In 1908, in Berlin, Dr. George Ludwig Zuelzer made an extract from the pancreas which, when injected into a laboratory animal, decreased the amount of sugar in its urine. Unfortunately his extract had toxic side effects due to impurities, which he was unable to correct. Others did similar work, including Romanian N.C. Paulesco, who made a pancreatic extract which worked successfully in pancreatectomized dogs. His work was interrupted, however, by the First World War.

Treatment for diabetes in the early 1800’s was not very effective, with bleeding, blistering and “doping” commonly employed. These and other “heroic therapies” dominated medical practice during this period. Doping referred to opium, used to dull one’s despair, and was still used into the early 1900’s. During this time, it was thought by some that because the patient was “starving,” more nourishment was necessary to replace the lost calories. Most approaches, however, involved restricting calories, sometimes with intermittent fasting. Patients’ unwillingness to follow strict diets was the most significant problem with this therapy (and is still a major challenge today).

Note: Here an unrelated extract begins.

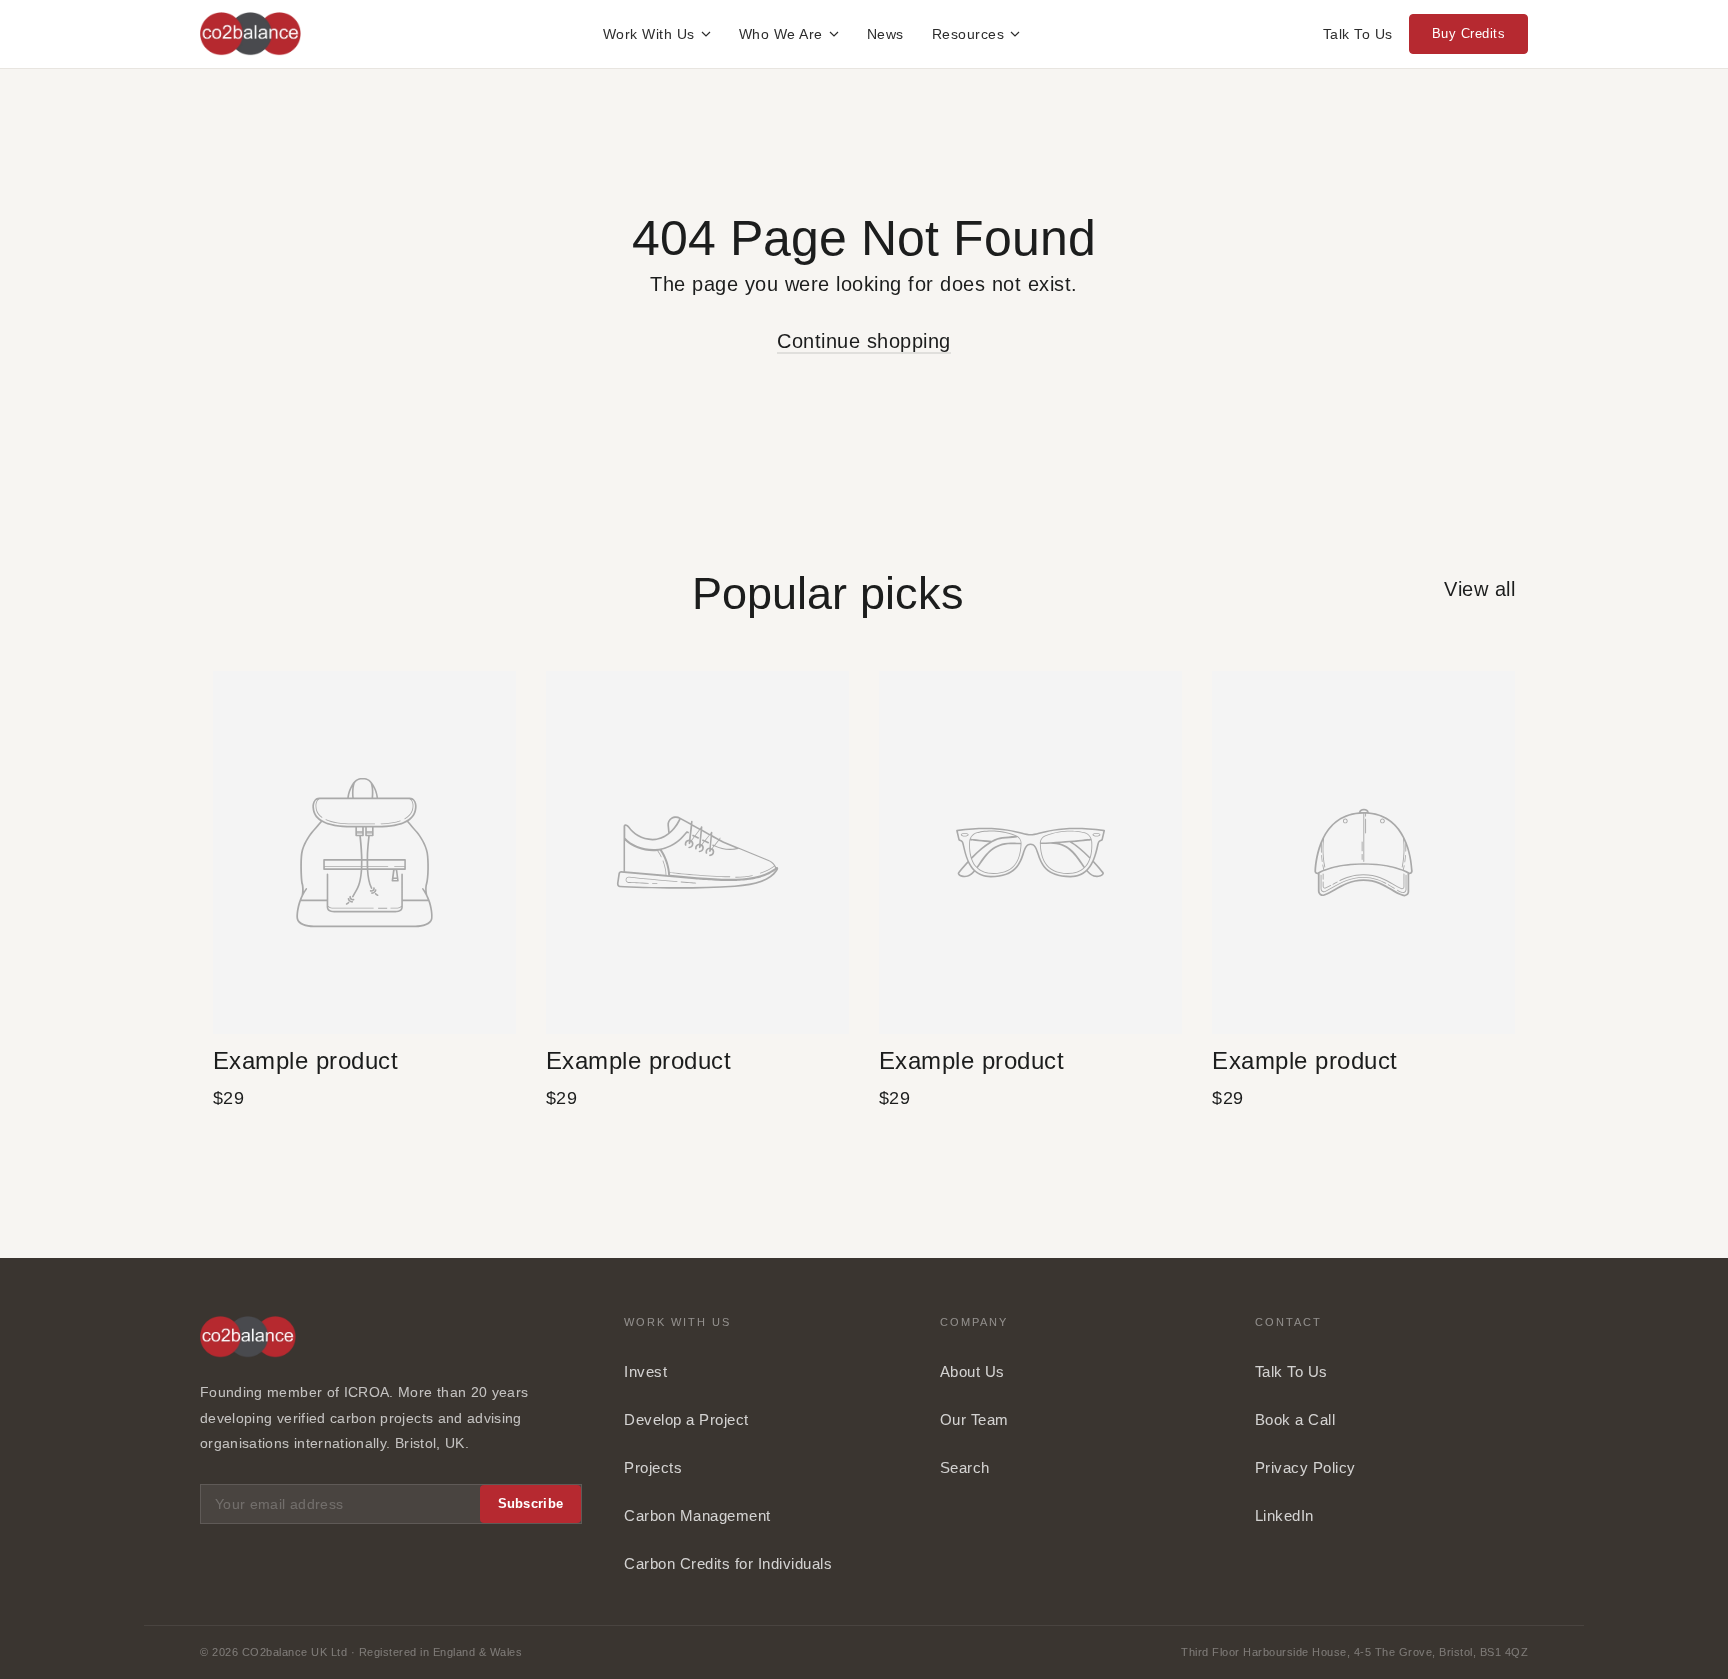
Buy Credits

Some physicians isolated their patients under lock and key, and many advocated diets with particular foods predominating, like the German “oat cure” of 1902, or the Italian high fat diet in the late 1800’s. Others included diets rich in bananas, milk, rice or potatoes. It was soon recognized that people with diabetes were particularly intolerant of large amounts of carbohydrates (bread, pasta, potatoes, rice, etc.). Severe restriction of carbohydrates did reduce glycosuria, which soon returned with the resumption of a normal diet. This made treatment efforts very frustrating.

Dr Frederick Allen, studying carbohydrate metabolism at Harvard Medical School, advocated under- nourishment, or cutting back on not just carbohydrates, but everything else as well. He published his “Total Dietary Regulation in the Treatment of Diabetes” in 1919, recommending an initial fast with liquids only until the glycosuria disappeared. Food was then added little by little until the glycosuria returned, which indicated the patient’s limit, or tolerance. Another fast day followed, and then the resumption of calorie intake at a level which was just under the amount causing glycosuria. This became known as the “starvation treatment” of diabetes, which seemed ironic during a time when being well fed was a sign of prosperity and health. Patients’ symptoms of hunger and weight loss were of course aggravated by this diet, and even more so by the prescription of exercise to burn up additional sugar. Patients with severe diabetes effectively had a choice: death by diabetic coma or death by starvation, or “inanition.” It was felt (by Allen) that the latter involved less suffering.

Following Dr. Allen’s diet prescription was very difficult for most patients. Diets were comprised of as little as 750 calories a day, with adult weights falling to the level of sixty or seventy pounds in some cases. Despite the risk of death from uncontrolled diabetes, many patients found ways to obtain forbidden foods, requiring vigilance on the part of those caring for them. One twelve year old blind boy reportedly augmented his meager food allotment with toothpaste and with birdseed from his canary’s cage. When his glycosuria continued, his diet was cut back even further, resulting in his death from starvation at a little under 40 pounds. Despite the harshness of this type of regime, however, it was the only thing proven to prolong the lives of people with diabetes.

Dr. Allen’s ruthless control of his patients made his treatment controversial, in an environment of other ineffective experimental treatments. Another diabetologist (or diabetes specialist) in Boston, Dr. Elliott Joslin, was a friend and strong advocate of Dr. Allen’s plan of under-nutrition. However, he had a more optimistic approach, with more warmth, conveying a sense of hope to his patients. A major center for diabetes care in Boston bears his name today.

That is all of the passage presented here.